Though we often express it numerically, proportion, like measure, refers to relationship. When we say something “is in proportion,” we mean that that all the parts work together well, that they balance harmoniously. A nicely proportioned figure has arms and legs that are right for the trunk; fingers right for hands, etc. Literally, proportion means “for her or his share.” It suggests a fair division of parts, but fair doesn’t have to be one for one. Proportion can be 2 for 1, or 1 for 3, or 7 for 12. It can be a percentage. It can be a fraction. It can be skinny, fat, tall, or round (bodies are most often justly proportioned, as anyone who has studied the figure can tell you; often clothes just confuse and hide their logic). On the surface, bodies, numbers, and the material world seem solid, firm and definite. In fact, however, the deeper we look, the more mystery we find. In the early days of number, when seekers looked into mathematical problems, they didn’t find answers but profound philosophical questions.

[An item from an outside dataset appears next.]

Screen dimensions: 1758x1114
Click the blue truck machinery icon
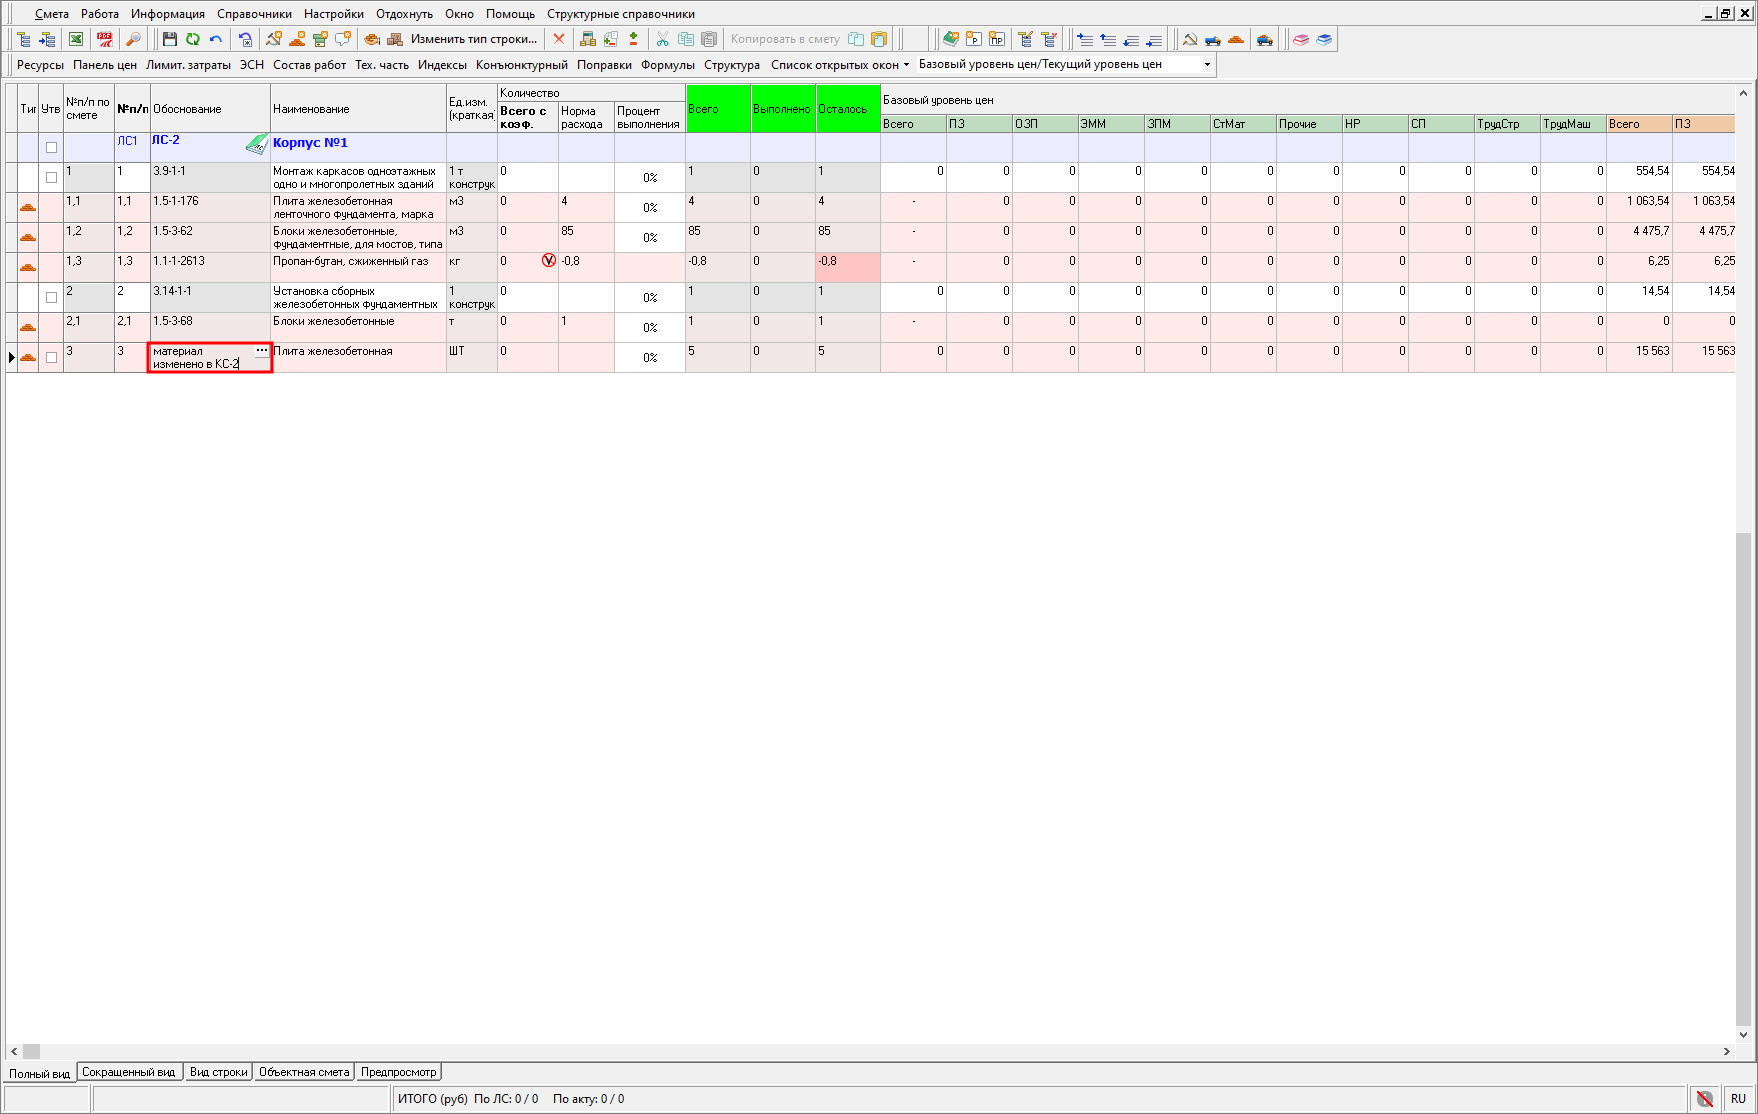[1212, 39]
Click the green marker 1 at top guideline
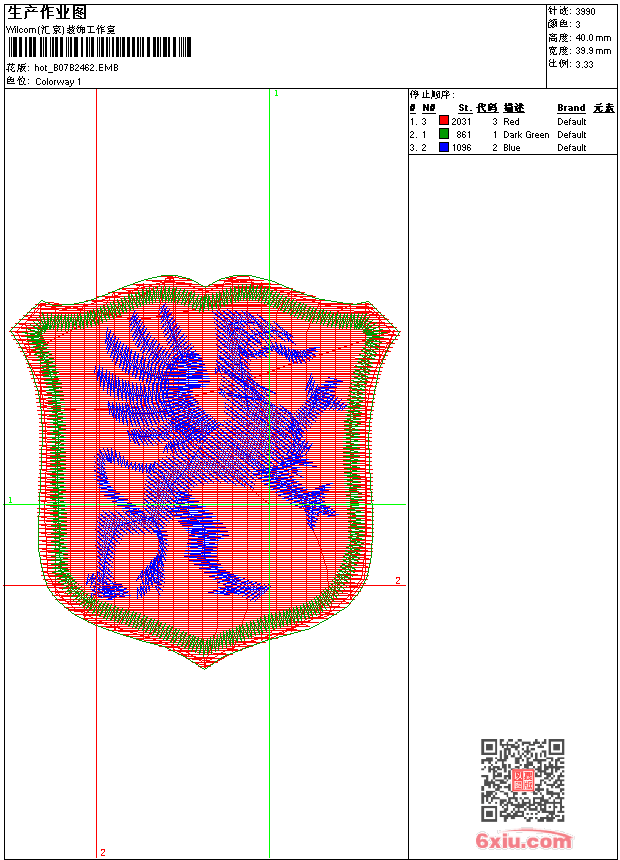The width and height of the screenshot is (620, 860). pyautogui.click(x=276, y=93)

For example, take the number Pi, or 3.14159…. Pi is the number of diameters that fit into the circumference of a circle. Every circle contains Pi diameters. The problem is that Pi simply cannot be expressed, either as a whole number, or as a ratio between two whole numbers – which is why you get the series of dots at the end – properly expressed, the digits after the decimal go on forever.

Say you have a box that’s 12 inches on each side. If I ask you to cut it in half, you can cut it precisely through the center and get two rectangles exactly 12 x 12 x 6 inches. We describe the proportion of each half as exactly 1 to 2, precisely one half, or 0.50. Similarly, you can cut the box into three or four equal parts and end up with proportions of 1 to 3 or 1 to 4, precisely one third or one quarter, 0.666… or 0.750.[1] These relations fit together in a precise and finite ratio – they’re rational.

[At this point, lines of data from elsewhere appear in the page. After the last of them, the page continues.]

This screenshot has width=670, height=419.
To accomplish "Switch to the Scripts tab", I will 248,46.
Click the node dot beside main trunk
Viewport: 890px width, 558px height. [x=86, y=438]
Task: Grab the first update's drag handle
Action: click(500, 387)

Pi, however is an irrational number – because the fit between a circle and its circumference is, simply, not something we can count – it’s not finite. Relationships that we can’t adequately describe with the fingers on our hands and toes we label “irrational” – which makes for an interesting contradiction, since a number is supposed to be a rational and definite quantity. In fact, number fails to define many natural relationships.  We can, however, easily see that the relationship between diameter and circumference is uniquely stable! But that stability requires a whole story of unity and harmony beyond what number can describe.

In 1502, a mathematician named Luca Pacioli wrote that “Just as God cannot be properly defined, nor can be understood through words, likewise our proportion cannot be ever designated by intelligible numbers, nor can it be expressed by any rational quantity, but always remains concealed and secret, and is called irrational by the mathematicians.” [quoted in Livio, p. 132] The Divine Proportion, a book Leonardo DaVinci illustrated, explored another irrational number known as Phi, or the Golden Mean. This particular and “unintelligible” proportion that Pacioli called “our proportion” tries to express the unique relationship between growth and form, between spirit and matter. It’s a measure that we find throughout nature, and it’s uniquely related to beauty.

 


[1] While the ratio 2:3 works out to an endless 0.666666…, in base 3 it works out as exactly 0.1, a trick that won’t work with Pi or the Golden Mean, neither of which find expression as whole number fractions.